* **Action item**: Pictures excluded, set down exactly the lines from the one containing "About (175, 2357)" through the final line of the material, and only those.

(Beginning of Data for this task)

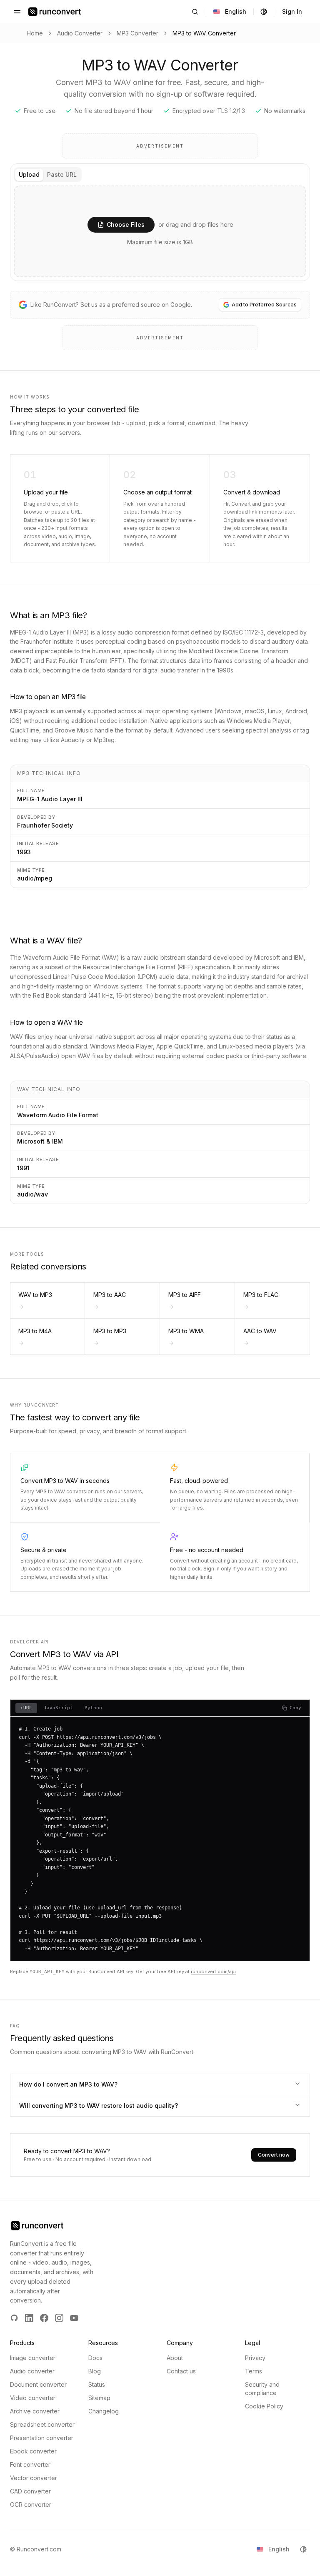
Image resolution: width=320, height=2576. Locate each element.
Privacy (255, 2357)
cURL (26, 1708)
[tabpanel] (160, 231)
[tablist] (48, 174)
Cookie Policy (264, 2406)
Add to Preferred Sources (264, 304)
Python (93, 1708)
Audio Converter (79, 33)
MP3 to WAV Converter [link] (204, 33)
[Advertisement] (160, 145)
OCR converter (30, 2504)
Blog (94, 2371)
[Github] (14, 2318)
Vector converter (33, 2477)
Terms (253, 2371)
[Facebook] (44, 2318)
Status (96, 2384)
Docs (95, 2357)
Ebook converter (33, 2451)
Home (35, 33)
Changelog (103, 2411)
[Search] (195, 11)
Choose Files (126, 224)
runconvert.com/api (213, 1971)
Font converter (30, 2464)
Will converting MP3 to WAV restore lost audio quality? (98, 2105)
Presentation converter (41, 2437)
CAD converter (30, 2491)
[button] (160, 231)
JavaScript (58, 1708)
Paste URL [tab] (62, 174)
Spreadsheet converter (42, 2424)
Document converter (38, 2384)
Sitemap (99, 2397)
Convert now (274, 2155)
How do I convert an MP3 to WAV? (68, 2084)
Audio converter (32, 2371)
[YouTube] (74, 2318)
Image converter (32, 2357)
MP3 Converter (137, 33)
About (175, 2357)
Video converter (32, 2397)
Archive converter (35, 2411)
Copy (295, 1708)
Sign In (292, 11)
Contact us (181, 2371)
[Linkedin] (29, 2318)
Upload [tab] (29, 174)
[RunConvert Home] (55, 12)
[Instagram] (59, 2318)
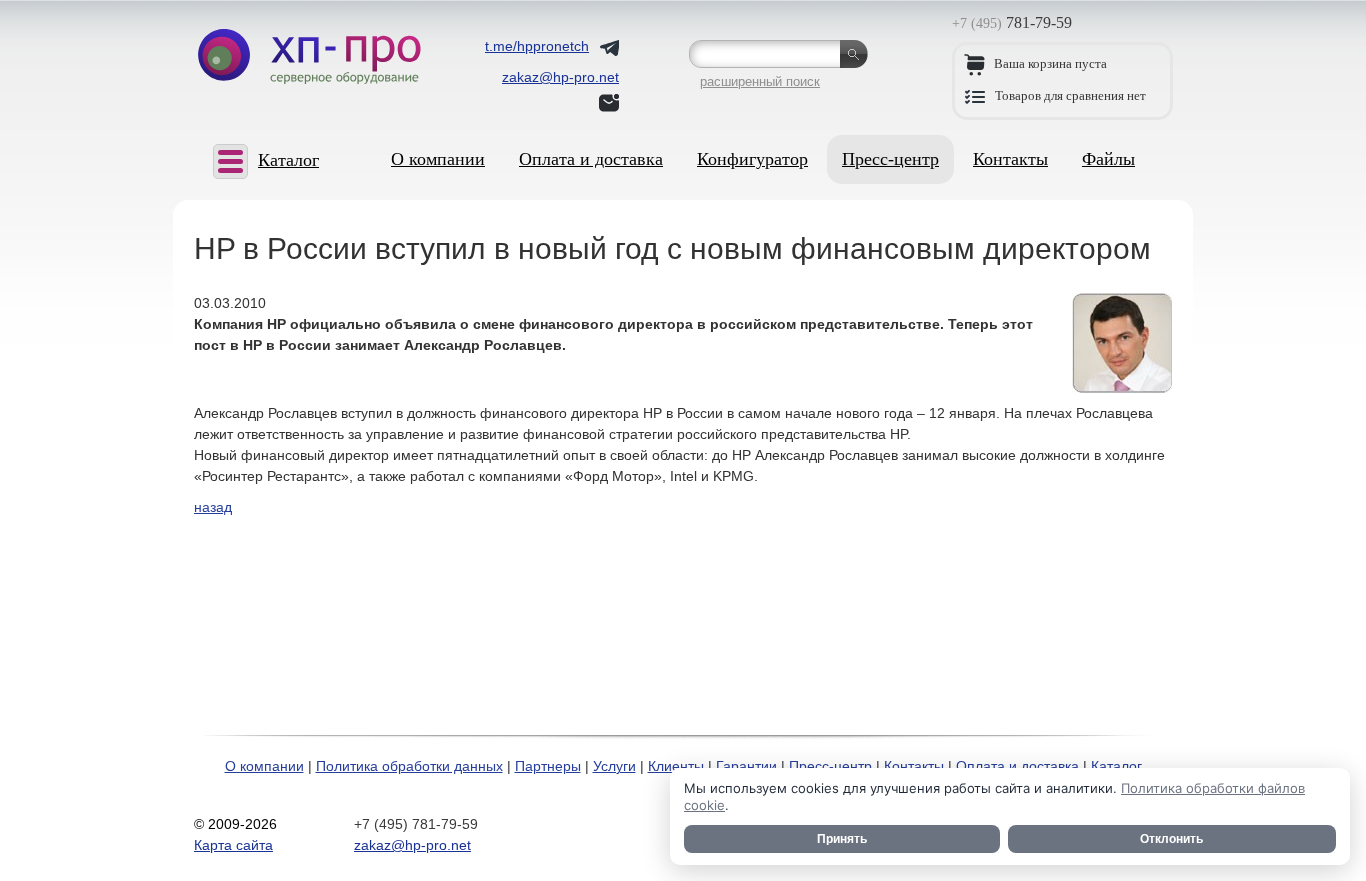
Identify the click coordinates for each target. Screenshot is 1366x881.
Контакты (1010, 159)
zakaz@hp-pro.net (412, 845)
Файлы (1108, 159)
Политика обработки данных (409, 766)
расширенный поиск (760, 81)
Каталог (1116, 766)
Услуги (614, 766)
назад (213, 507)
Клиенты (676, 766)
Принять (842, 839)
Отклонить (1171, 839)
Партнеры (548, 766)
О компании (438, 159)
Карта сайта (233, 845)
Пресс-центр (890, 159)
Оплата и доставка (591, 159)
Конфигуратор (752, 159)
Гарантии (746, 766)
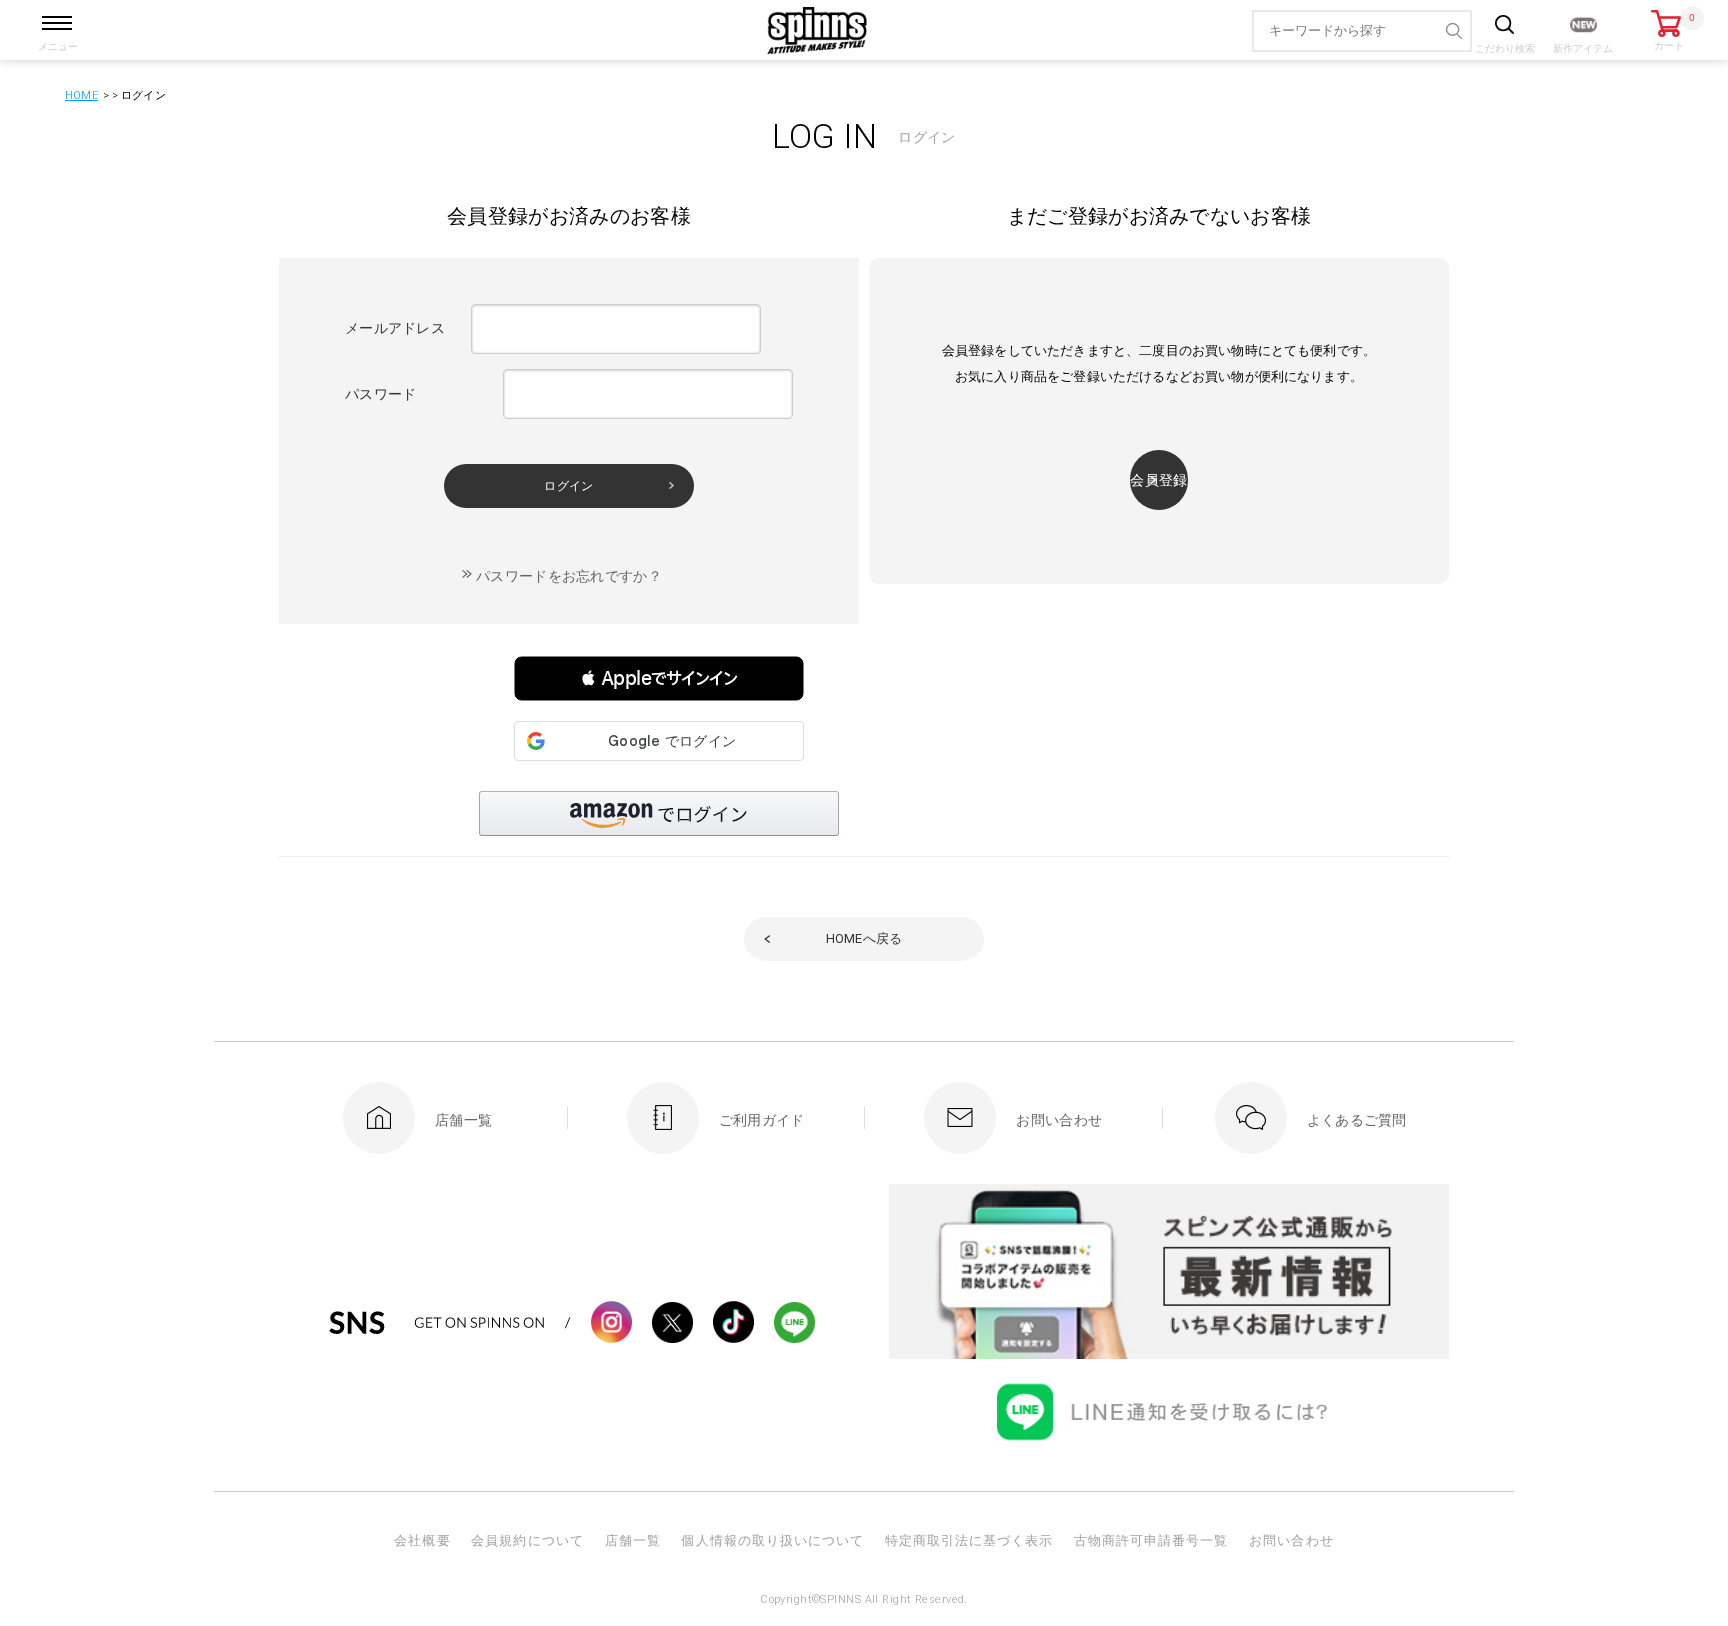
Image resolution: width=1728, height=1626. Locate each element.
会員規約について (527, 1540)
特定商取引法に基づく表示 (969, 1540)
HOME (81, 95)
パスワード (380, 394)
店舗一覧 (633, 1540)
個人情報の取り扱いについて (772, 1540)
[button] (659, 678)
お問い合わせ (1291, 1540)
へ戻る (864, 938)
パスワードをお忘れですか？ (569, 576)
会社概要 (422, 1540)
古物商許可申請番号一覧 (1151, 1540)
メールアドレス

(End of Data for this task)

* **Response below**:
About (175, 2357)
Video converter (32, 2397)
Archive converter (35, 2411)
Copy (295, 1708)
Sign In (292, 11)
Contact us (181, 2371)
[Linkedin] (29, 2318)
Upload [tab] (29, 174)
[RunConvert Home] (55, 12)
[Instagram] (59, 2318)
Identify the click coordinates for each target. Screenshot is 1366x881.
Контакты (1010, 159)
zakaz@hp-pro.net (412, 845)
Файлы (1108, 159)
Политика обработки данных (409, 766)
расширенный поиск (760, 81)
Каталог (1116, 766)
Услуги (614, 766)
назад (213, 507)
Клиенты (676, 766)
Принять (842, 839)
Отклонить (1171, 839)
Партнеры (548, 766)
О компании (438, 159)
Карта сайта (233, 845)
Пресс-центр (890, 159)
Оплата и доставка (591, 159)
Конфигуратор (752, 159)
Гарантии (746, 766)
Image resolution: width=1728, height=1626. Locate each element.
会員規約について (527, 1540)
特定商取引法に基づく表示 (969, 1540)
HOME (81, 95)
パスワード (380, 394)
店舗一覧 (633, 1540)
個人情報の取り扱いについて (772, 1540)
[button] (659, 678)
お問い合わせ (1291, 1540)
へ戻る (864, 938)
パスワードをお忘れですか？ (569, 576)
会社概要 (422, 1540)
古物商許可申請番号一覧 (1151, 1540)
メールアドレス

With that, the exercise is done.